Construction Impacts Stores on Swarthmore

By Sue Pascoe

Businesses on the north side of Swarthmore, from Sunset halfway to Monument, have been negatively impacted by the storm-drain relocation work underway on that street.

Intermittently, cars traveling east on Sunset are not allowed to turn left onto Swarthmore. This means business customers cannot turn into the U.S. Bank parking lot, or the alley leading to Ogden’s Cleaners and Palisades Florist or access the four stores still open on Swarthmore: Carly K’s, Solis Salon, Get Dressed and P2Skate.

Construction has created difficult challenges for the remaining businesses on Swarthmore.
Construction has created difficult challenges for the remaining businesses on Swarthmore.

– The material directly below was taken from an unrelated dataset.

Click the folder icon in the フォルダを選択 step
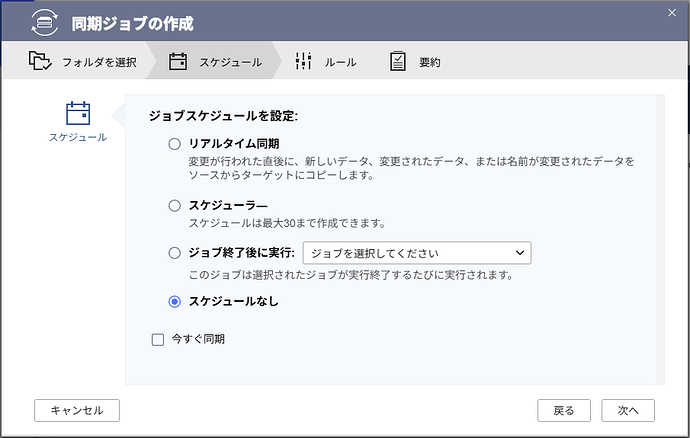The image size is (690, 438). (x=40, y=62)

If a motorist continues to Monument, makes a left and then another left onto Swarthmore, he or she can drive by the stores, but cannot stop—street parking has been eliminated.

Fortunately, a limited number of parking spaces are available behind the Swarthmore businesses, off the alley. But the former 100-space parking lot on the south side of Swarthmore is permanently closed.

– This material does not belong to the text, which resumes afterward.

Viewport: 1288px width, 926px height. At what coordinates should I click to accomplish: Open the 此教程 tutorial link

Westbound motorists on Sunset can turn right on Swarthmore and access the alley, but cannot park on either side of the street.

The News asked Councilman Mike Bonin’s office if the city could help the businesses mentioned here.

Bonin’s spokesperson David Graham-Caso replied in an Aug. 10 email, “There are a few things that are being done to support the businesses you asked about during construction.

“The developer is posting signs (on both easels and construction barricades) that list the shops that are still open, taking out weekly ads in local newspapers (including yours) and continuing to provide access to their parking lot for all tenants on Swarthmore,” Graham-Caso said. “They are additionally using social media and email messages to help let customers know that the businesses are still open.”

The News called Graham-Caso and pointed out that the small sandwich-board sign is difficult to read while trying to avoid the construction vehicles, and there is no place for a car to stop on Swarthmore. The sign has not been up every day.

In an Aug. 4 Los Angeles Daily News article, Dana Bartholomew wrote that the L.A. Department of Water and Power has presented checks of up to $18,000 to North Hollywood businesses impacted by construction of a major water trunk line along Lankershim Boulevard. The story noted that the commercial street was torn up and turned into a construction zone, with curbside parking gone and that walk-in business had virtually disappeared.

Suffering businesses were paid through a Capital Projects Business Retention Program that helps defray losses incurred during water-line construction. The DWP paid out $191,000 to 13 mom-and-pop shops in North Hollywood and Sunland-Tujunga. Another 26 businesses have applied for cash.

Since the city (via the DWP) recognizes that these businesses provide valuable jobs and tax revenue, Graham-Caso was asked if the same type of payments could be made to the Swarthmore businesses during Caruso’s storm-drain construction.

He replied that the project was a developer’s project and not a city project.

The News pointed out that since the developer is replacing a storm drain for the city, as part of construction approved by the city, wouldn’t this fall under the Capital Projects Business Retention Program? Graham-Caso said he would check.

He was also informed that Caruso Affiliated has not paid for advertisements in the Palisades News on behalf of businesses open on Swarthmore during the storm-drain construction. Graham-Caso was unaware of this absence of advertising.